# Age of Empires 2 CD burn



## Strykker (Jun 23, 1999)

Has anyone successfully burned a copy of Age of Empires 2. I am using Adaptec Easy CD Creator and have a HP 8200i CD burner. I keep getting a buffer under-run error. 

Any advice would be appreciated.


----------



## robbieart (Jan 13, 2001)

Do you still get buffer under run errors when you 'burn' the image to your hard drive then burn the image to a cd? 

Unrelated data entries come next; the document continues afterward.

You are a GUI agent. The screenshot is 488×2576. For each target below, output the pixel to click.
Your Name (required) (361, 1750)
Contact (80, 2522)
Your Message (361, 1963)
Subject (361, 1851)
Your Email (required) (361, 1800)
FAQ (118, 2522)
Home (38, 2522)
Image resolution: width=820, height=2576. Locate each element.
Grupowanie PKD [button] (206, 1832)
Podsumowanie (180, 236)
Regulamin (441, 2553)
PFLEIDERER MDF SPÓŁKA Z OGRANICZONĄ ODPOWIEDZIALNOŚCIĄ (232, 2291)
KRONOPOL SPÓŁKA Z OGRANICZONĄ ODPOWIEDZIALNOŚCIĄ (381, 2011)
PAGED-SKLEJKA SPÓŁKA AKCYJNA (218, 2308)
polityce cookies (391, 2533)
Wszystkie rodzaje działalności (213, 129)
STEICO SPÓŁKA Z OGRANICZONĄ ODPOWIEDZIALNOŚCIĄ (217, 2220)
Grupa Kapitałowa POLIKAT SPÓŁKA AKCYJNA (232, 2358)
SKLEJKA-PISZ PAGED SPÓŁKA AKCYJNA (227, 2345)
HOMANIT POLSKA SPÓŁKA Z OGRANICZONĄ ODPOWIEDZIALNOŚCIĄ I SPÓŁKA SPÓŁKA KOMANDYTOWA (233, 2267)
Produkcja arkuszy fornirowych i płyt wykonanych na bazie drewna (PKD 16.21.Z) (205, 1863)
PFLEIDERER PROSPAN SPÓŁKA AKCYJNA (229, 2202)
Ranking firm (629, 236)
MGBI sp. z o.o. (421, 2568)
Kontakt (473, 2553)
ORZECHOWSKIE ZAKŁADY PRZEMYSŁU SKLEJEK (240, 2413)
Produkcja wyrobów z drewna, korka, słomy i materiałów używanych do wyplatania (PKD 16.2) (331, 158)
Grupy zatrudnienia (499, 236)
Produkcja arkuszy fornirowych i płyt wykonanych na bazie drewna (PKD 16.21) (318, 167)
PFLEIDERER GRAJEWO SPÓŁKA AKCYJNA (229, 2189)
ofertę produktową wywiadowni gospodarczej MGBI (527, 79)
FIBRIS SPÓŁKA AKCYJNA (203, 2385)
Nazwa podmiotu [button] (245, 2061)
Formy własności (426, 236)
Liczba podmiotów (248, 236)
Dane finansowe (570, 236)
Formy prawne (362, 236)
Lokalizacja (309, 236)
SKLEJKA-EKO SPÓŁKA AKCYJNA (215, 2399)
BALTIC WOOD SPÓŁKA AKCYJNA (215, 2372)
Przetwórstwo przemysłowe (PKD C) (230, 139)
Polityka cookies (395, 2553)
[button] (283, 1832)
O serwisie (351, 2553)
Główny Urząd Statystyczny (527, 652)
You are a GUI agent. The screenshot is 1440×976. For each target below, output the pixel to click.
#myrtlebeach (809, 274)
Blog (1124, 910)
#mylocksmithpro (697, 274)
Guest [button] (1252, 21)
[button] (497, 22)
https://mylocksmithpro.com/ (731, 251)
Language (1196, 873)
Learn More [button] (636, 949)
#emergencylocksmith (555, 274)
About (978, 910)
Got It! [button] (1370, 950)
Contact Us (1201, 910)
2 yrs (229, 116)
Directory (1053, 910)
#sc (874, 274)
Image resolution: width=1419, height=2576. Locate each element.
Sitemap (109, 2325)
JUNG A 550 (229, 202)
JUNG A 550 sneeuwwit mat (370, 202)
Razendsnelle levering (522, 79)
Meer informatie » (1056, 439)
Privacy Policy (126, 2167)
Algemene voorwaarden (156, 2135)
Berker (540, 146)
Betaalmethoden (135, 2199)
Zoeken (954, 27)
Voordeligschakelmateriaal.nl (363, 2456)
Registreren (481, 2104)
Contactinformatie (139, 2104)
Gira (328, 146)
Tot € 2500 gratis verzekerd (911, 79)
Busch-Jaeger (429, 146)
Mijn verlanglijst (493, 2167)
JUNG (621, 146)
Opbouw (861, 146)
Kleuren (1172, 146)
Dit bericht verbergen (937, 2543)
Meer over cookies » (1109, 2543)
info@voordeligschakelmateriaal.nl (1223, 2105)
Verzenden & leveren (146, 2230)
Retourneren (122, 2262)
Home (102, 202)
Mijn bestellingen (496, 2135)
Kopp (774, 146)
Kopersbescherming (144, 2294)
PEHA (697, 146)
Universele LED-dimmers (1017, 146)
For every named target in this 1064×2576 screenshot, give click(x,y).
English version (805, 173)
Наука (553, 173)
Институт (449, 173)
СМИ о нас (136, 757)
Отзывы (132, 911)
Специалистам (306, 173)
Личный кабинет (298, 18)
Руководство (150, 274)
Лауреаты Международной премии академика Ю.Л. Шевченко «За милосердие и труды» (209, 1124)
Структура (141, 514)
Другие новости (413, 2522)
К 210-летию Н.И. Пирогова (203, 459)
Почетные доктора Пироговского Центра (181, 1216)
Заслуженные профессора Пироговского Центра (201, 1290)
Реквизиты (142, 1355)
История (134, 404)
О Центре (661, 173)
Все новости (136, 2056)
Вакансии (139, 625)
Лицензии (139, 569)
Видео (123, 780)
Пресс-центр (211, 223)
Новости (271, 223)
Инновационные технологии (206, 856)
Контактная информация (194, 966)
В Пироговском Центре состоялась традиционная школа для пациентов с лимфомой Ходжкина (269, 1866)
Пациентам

Personally I don't like that program. Nero works much better and alot easier. 

My 2 Cents


----------



## Strykker (Jun 23, 1999)

Yes I did try to copy it to the hard-drive before copying, and I still got the buffer under-runs. Then I installed Nero and I got the same buffer under-run error. Does it make a difference that the CD-RW and the CD-ROM are on the same IDE controller?


----------



## boaster (Dec 28, 2000)

I'm not entirely sure, but I would suspect that the game is copy protected and that you can't burn a duplicate. Most games on CD now are copy protected.


----------



## PatInAz (Nov 22, 1999)

AOE2 is protected. It is hard to copy it. There is a shareware program out there called CloneCD that will copy many of these. Some of the copy protection cause it to take as long as several hours to build a CD image that you can burn from.


----------



## Strykker (Jun 23, 1999)

Thank you all for your suggestions, I will try the CloneCD.


----------



## robbieart (Jan 13, 2001)

to your question about if they should be on the same ide controller....

Yes it does matter... I used to get alot of coasters whenever I tried to burn a cd... i was told by a technician at phillips to put my cd-rom as the slave to my hd and my cd-rw was on a ide controller by itself...


----------